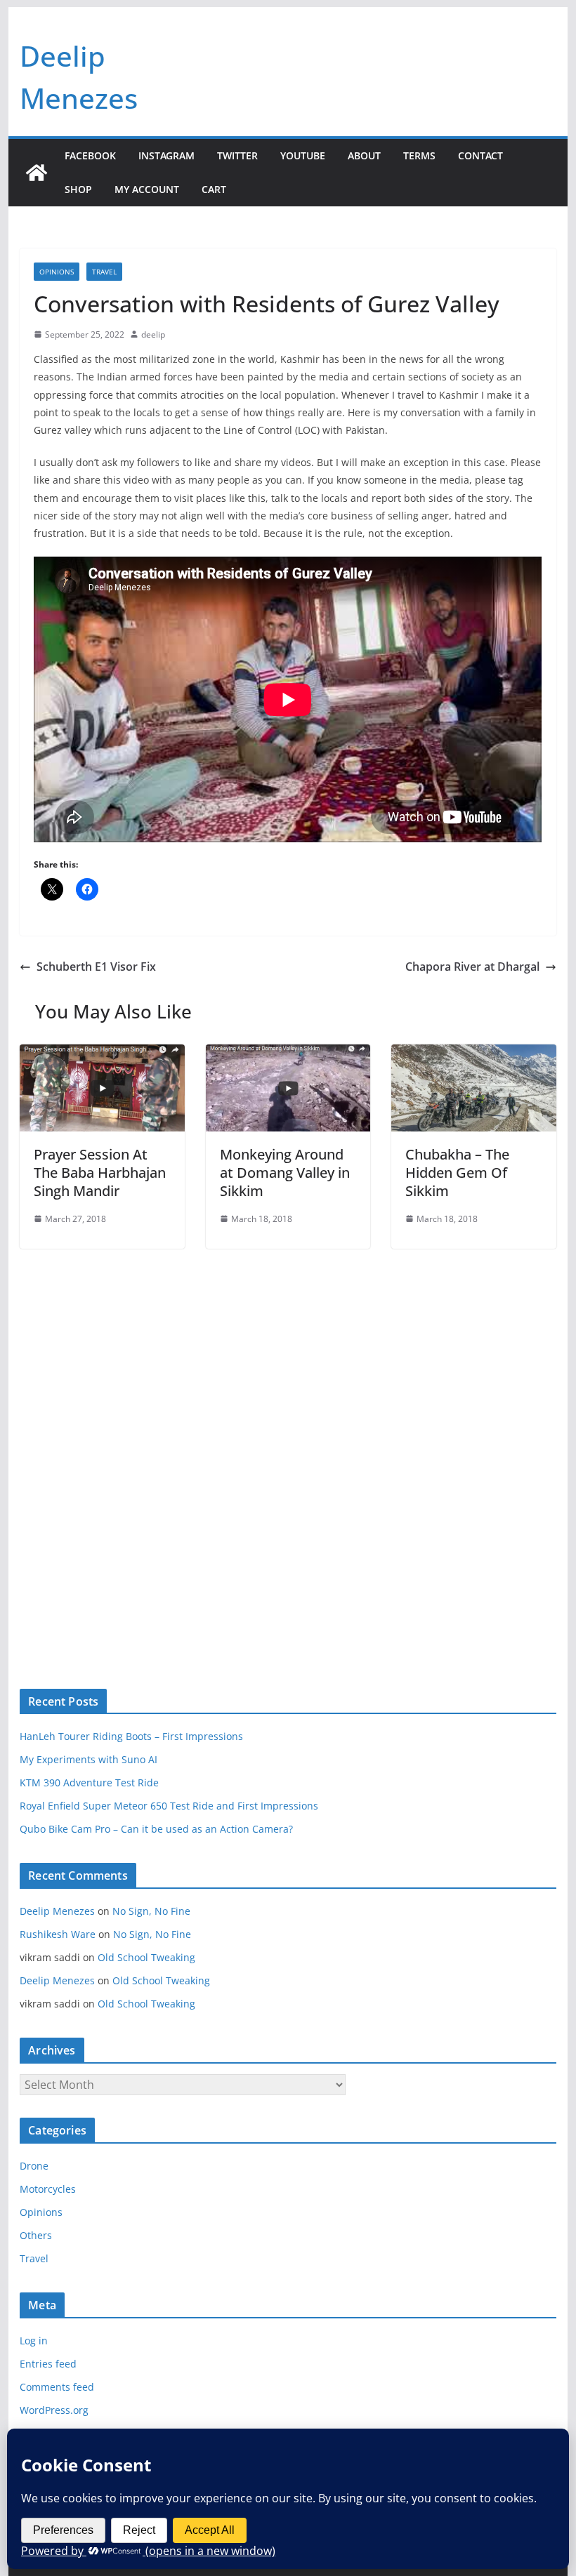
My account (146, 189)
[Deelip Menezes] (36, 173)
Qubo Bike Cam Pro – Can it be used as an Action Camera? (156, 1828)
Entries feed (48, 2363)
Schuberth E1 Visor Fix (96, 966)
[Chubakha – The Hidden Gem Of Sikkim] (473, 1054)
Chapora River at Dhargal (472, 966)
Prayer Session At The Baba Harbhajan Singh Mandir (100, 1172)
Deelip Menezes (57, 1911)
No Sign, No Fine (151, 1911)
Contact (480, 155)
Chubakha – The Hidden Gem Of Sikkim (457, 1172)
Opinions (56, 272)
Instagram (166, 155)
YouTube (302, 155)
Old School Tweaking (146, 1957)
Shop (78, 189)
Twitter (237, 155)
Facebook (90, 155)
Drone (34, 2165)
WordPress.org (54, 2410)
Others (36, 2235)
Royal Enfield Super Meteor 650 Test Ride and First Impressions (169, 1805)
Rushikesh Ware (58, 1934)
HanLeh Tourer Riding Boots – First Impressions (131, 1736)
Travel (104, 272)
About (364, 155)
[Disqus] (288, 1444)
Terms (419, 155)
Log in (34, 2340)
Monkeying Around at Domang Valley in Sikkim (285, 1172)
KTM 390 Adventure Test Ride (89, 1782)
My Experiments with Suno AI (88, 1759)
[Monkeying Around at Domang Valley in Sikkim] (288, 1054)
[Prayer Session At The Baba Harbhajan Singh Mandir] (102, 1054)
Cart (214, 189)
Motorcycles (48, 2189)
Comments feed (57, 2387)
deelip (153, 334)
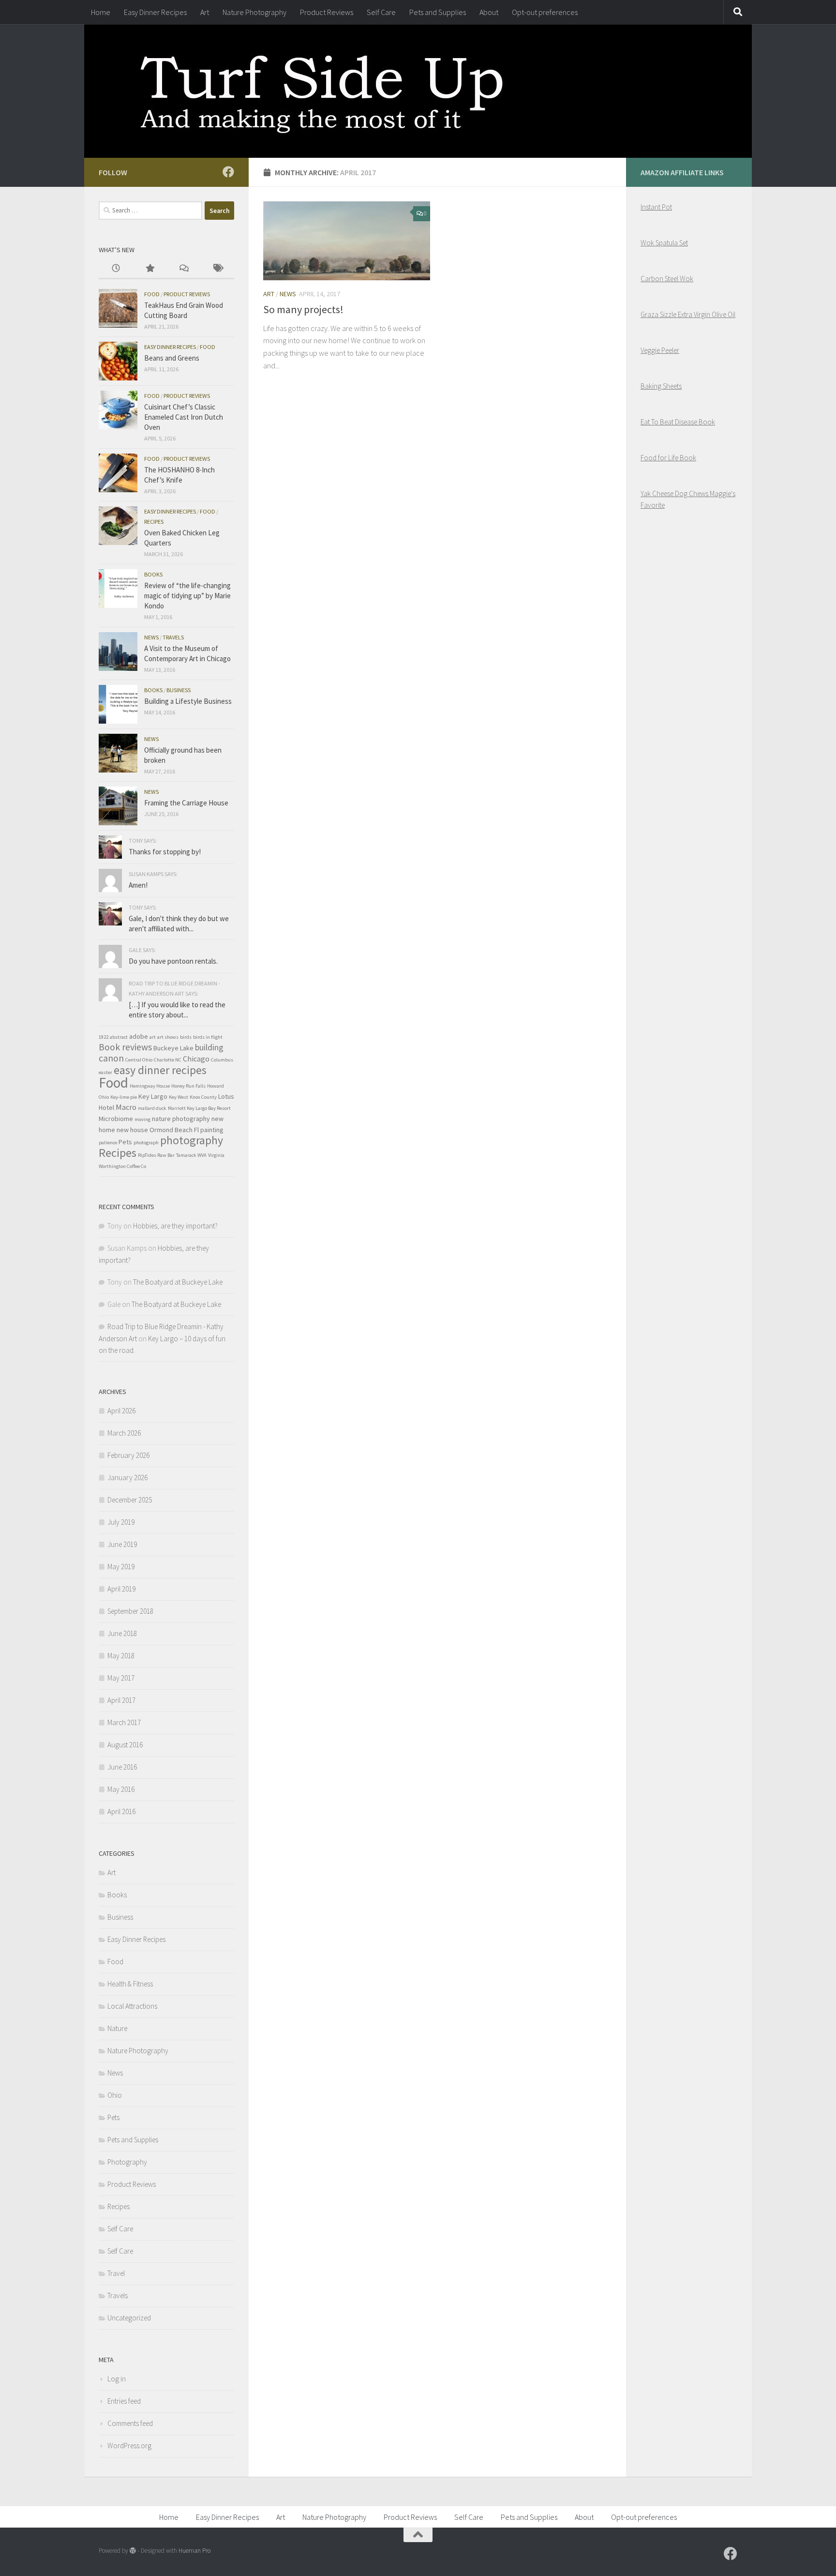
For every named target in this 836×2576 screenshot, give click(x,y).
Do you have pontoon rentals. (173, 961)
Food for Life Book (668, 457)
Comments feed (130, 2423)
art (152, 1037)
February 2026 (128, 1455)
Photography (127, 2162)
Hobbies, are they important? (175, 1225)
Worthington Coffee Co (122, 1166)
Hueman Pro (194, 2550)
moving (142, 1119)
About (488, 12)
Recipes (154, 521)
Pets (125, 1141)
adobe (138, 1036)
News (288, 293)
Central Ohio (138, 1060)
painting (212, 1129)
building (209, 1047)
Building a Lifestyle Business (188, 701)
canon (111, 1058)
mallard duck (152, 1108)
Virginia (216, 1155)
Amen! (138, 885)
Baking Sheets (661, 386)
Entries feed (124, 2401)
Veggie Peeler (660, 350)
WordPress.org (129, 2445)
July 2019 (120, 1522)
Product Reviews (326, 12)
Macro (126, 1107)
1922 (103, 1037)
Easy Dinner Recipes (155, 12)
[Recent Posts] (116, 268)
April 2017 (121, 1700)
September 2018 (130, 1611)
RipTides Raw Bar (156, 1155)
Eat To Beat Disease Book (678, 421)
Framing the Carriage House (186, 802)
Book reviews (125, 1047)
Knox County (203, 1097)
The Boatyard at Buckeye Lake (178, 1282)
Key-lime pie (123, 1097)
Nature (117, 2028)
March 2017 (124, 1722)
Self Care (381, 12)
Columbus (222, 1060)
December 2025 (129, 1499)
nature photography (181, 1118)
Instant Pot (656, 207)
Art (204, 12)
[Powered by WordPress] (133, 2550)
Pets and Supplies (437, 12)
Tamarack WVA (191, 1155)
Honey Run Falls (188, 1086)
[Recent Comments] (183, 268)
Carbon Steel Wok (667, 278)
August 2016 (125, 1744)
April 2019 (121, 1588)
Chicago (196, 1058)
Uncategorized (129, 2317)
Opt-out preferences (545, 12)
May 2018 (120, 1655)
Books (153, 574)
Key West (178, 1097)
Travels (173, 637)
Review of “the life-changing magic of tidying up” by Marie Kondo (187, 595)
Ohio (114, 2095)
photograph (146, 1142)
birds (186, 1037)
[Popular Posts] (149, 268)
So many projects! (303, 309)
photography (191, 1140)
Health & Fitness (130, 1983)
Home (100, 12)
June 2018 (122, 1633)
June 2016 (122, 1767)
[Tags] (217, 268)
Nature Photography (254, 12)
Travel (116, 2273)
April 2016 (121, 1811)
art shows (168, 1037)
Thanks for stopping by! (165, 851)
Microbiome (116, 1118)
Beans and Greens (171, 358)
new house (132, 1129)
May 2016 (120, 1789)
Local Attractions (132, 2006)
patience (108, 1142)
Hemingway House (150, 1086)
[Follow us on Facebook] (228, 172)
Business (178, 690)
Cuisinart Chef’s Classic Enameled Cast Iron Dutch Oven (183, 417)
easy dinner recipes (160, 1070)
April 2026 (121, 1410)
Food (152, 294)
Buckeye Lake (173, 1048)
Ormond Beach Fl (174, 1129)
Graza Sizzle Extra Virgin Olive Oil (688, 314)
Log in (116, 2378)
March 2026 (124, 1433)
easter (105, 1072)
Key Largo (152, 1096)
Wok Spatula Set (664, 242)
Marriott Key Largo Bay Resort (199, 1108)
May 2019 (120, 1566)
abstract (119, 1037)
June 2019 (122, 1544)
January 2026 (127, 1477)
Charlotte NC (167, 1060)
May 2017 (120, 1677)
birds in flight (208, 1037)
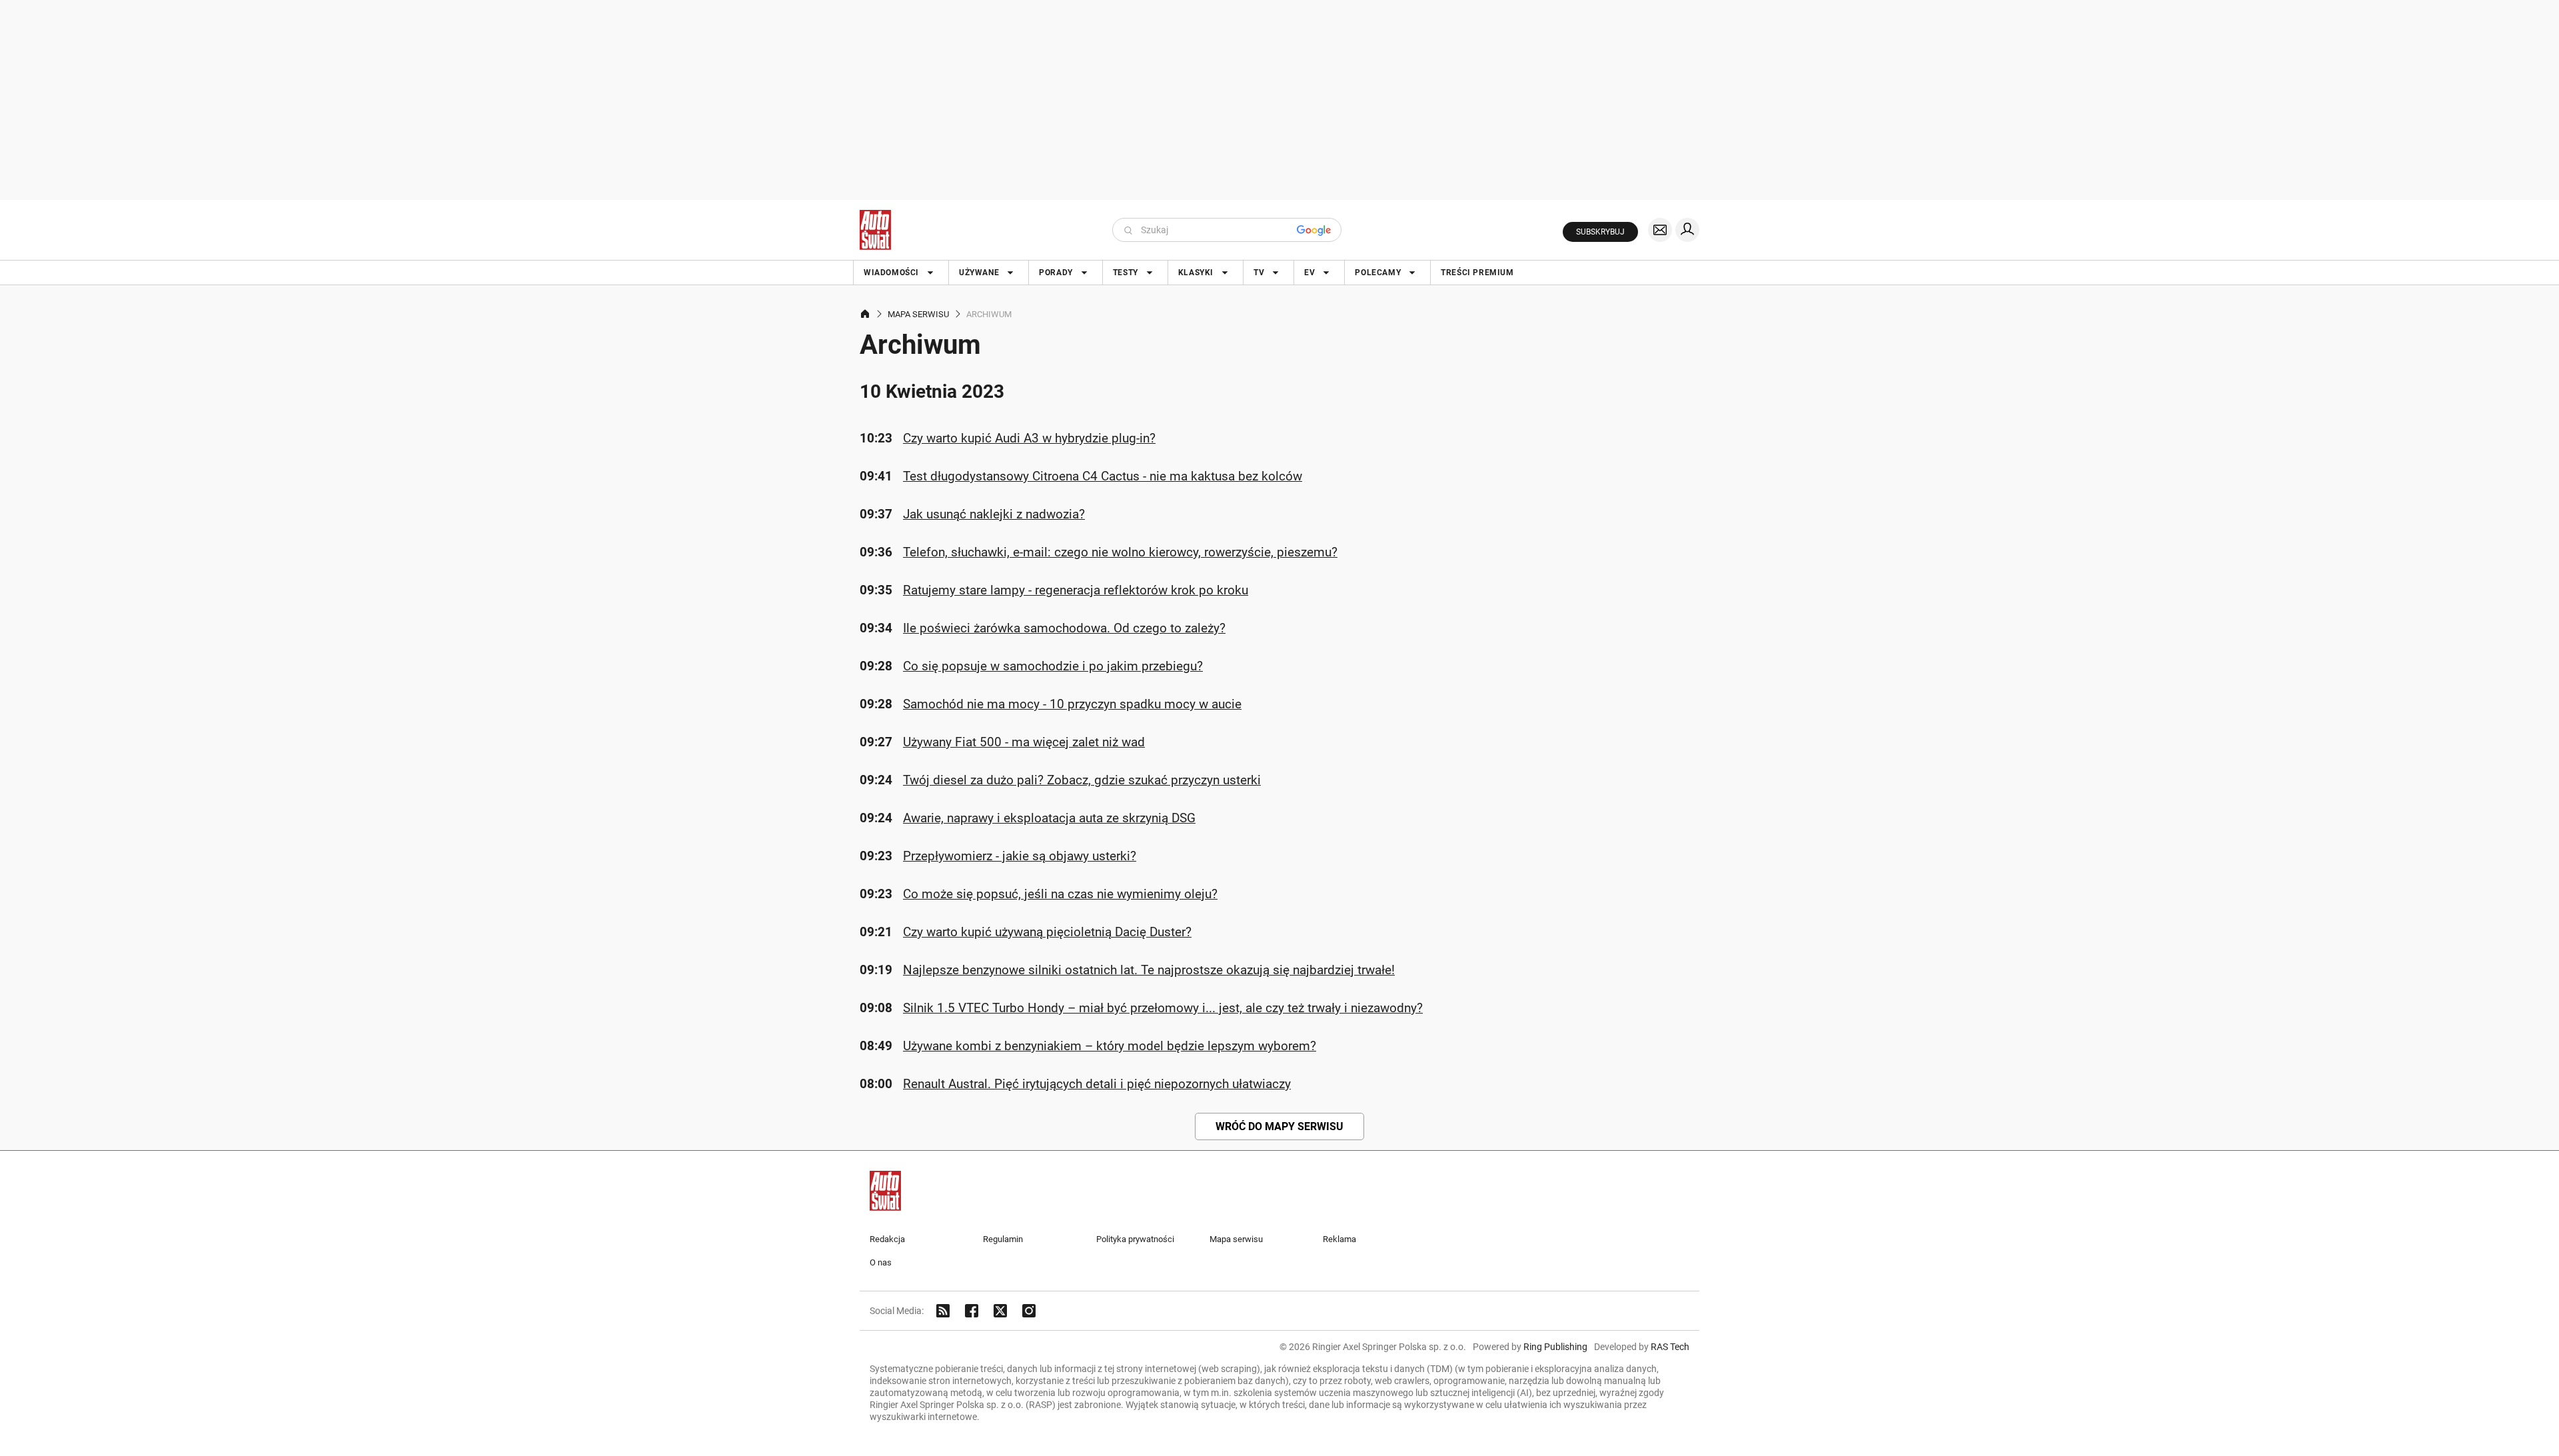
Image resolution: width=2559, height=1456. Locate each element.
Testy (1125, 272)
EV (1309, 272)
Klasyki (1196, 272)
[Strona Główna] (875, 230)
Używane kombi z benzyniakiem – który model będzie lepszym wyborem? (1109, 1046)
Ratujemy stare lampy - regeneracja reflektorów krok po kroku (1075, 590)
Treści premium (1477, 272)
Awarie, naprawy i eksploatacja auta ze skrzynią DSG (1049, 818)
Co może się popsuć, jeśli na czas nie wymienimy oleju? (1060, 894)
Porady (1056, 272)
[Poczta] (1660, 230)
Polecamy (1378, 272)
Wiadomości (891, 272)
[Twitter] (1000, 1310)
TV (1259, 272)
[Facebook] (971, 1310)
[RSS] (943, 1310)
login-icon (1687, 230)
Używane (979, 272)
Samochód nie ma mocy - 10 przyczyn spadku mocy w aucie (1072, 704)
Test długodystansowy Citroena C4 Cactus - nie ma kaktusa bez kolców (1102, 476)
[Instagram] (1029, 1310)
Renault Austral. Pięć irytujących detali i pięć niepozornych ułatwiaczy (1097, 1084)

____________________

## WHAT THE TASK ASKS
Would you print exactly and only the lines of the material above that run from the line with "building (209, 1047)" through the line with "Thanks for stopping by! (165, 851)", both included?

## ANSWER SPACE
building (209, 1047)
Building a Lifestyle Business (188, 701)
canon (111, 1058)
mallard duck (152, 1108)
Virginia (216, 1155)
Amen! (138, 885)
Baking Sheets (661, 386)
Entries feed (124, 2401)
Veggie Peeler (660, 350)
WordPress.org (129, 2445)
July 2019 (120, 1522)
Product Reviews (326, 12)
Macro (126, 1107)
1922 (103, 1037)
Easy Dinner Recipes (155, 12)
[Recent Posts] (116, 268)
April 2017 (121, 1700)
September 2018 (130, 1611)
RipTides Raw Bar (156, 1155)
Eat To Beat Disease Book (678, 421)
Framing the Carriage House (186, 802)
Book reviews (125, 1047)
Knox County (203, 1097)
The Boatyard at Buckeye Lake (178, 1282)
Key-lime pie (123, 1097)
Nature (117, 2028)
March 2017 (124, 1722)
Self Care (381, 12)
Columbus (222, 1060)
December 2025 (129, 1499)
nature photography (181, 1118)
Instant Pot (656, 207)
Art (204, 12)
[Powered by WordPress] (133, 2550)
Pets and Supplies (437, 12)
Tamarack WVA (191, 1155)
Honey Run Falls (188, 1086)
[Recent Comments] (183, 268)
Carbon Steel Wok (667, 278)
August 2016 (125, 1744)
April 2019 (121, 1588)
Chicago (196, 1058)
Uncategorized (129, 2317)
Opt-out preferences (545, 12)
May 2018 (120, 1655)
Books (153, 574)
Key West (178, 1097)
Travels (173, 637)
Review of “the life-changing magic of tidying up” by Marie Kondo (187, 595)
Ohio (114, 2095)
photograph (146, 1142)
birds (186, 1037)
[Popular Posts] (149, 268)
So many projects! (303, 309)
photography (191, 1140)
Health & Fitness (130, 1983)
Home (100, 12)
June 2018 (122, 1633)
June 2016 (122, 1767)
[Tags] (217, 268)
Nature Photography (254, 12)
Travel (116, 2273)
April 2016 (121, 1811)
art shows (168, 1037)
Thanks for stopping by! (165, 851)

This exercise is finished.